Part of it is the shock value that those words inherently carry, even now when we seem to hear them everywhere. But there’s an irony embedded therein: The more crass our culture becomes, and the more those words become ubiquitous, the less power they carry. Their overuse undercuts the reason we use them. I’ve argued, half seriously, that lovers of profanity would do well to use their crudities sparingly, lest society stops considering them to be crude.

Speaking of the profanity proliferation, we count those profanities (particularly the strongest ones) because we know that moviegoers draw their own lines on just how much is too much. For some, any profanity is too much. Others might feel that a couple of curses are navigable, but 20 f-words? Or 200? Too much. Still others might not worry so much about obscenities (technically stuff that would refer to bodily parts or actions), but don’t want to hear God’s or Jesus’s name misused at all. We try to embrace all those different takes in this section, giving people the information they need to make, for them and their families, the wisest decision possible.

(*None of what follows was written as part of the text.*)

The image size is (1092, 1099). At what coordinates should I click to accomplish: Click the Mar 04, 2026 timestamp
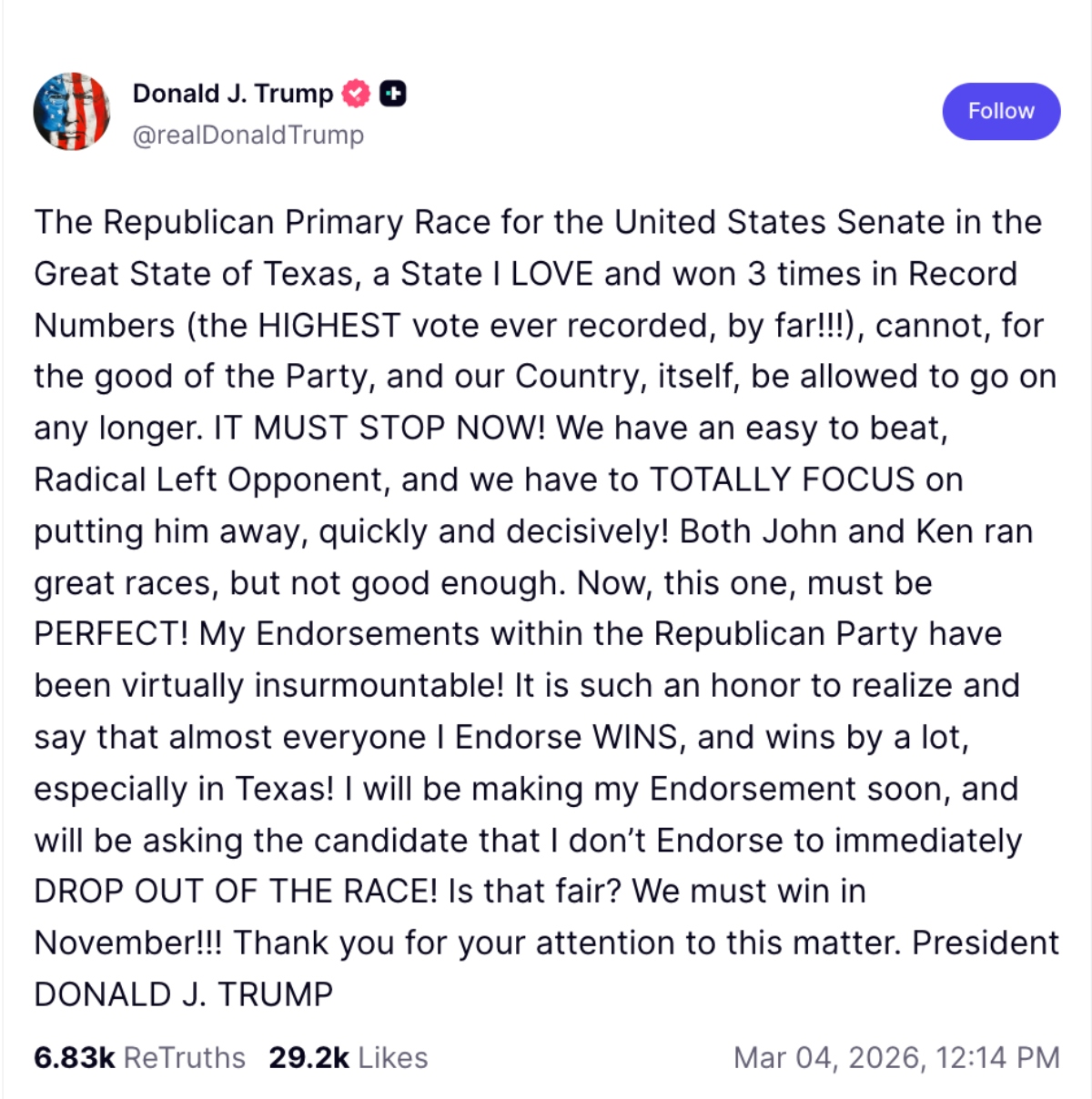(x=896, y=1057)
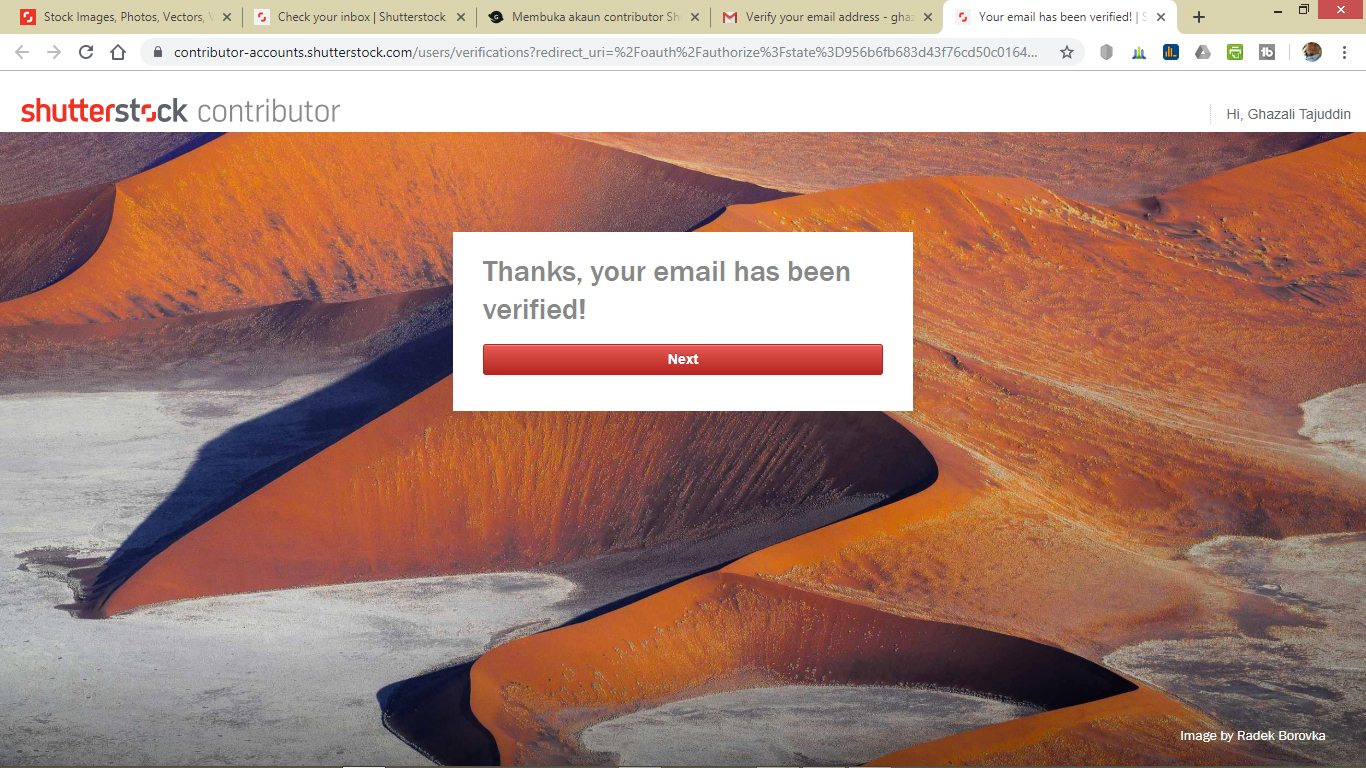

One of entertainment’s most prolific swearers is Roy Kent of Apple TV+’s Ted Lasso. Roy often takes care of his niece, Phoebe, but he doesn’t curb his language around her. (In fact, in one episode, we learn that Roy owes Phoebe more than 1,200 pounds for all the vulgarities he’s uttered.) But he’s surprised when he learns that she’s been swearing at school.

“You know the influence you have on her,” Phoebe’s primary school teacher tells Roy. “Use it.”

Entertainment has an influence on kids and teens. It has an influence on moms and dads, too.  But our movies and television shows don’t have a kindly teacher to remind them of the power they wield. That means that we—the viewers—must use our own discernment. And in our Crude and Profane Language section, we try to give you the tools to do just that.

Next up in this series is Drug and Alcohol Content.

Paul Asay

Paul Asay has been part of the Plugged In staff since 2007, watching and reviewing roughly 15 quintillion movies and television shows. He’s written for a number of other publications, too, including Time, The Washington Post and Christianity Today. The author of several books, Paul loves to find spirituality in unexpected places, including popular entertainment, and he loves all things superhero. His vices include James Bond films, Mountain Dew and terrible B-grade movies. He’s married, has two children and a neurotic dog, runs marathons on occasion and hopes to someday own his own tuxedo. Feel free to follow him on Twitter @AsayPaul.

3 Responses

  1. -The only movies I’ve ever seen that had so much cussing in them I literally couldn’t get past it all to get to the heart of the story that was trying to be told was number one Good Will Hunting and number two The Departed. I suppose there could be worse movies out there but those are the only ones that truly made me feel filthy watching them, not to mention had my head swimming thanks to the endless cussing that was going on.

    1. -In that case I do NOT recommend The Wolf of Wall Street, Uncut Gems, Casino, Pulp Fiction, The Big Lebowski…

      1. -I’m not saying I’ve never seen movies with tons of cussing in them, just most of the time I’m still able to enjoy the movie for what it is, but for some reason there was just so much of it in good will hunting and the departed that it felt like that’s all there was in the movie. And for what it’s worth I’ve seen pulp fiction the big Lebowski and wolf of wall street and hated them all but not because there was too much profanity. Pulp was just boring and not that interesting to me, Lebowski was just moronic, and wall street was equally stupid. The only films by those directors I love are kill Bill one and two, Fargo, silence, Hugo and the aviator.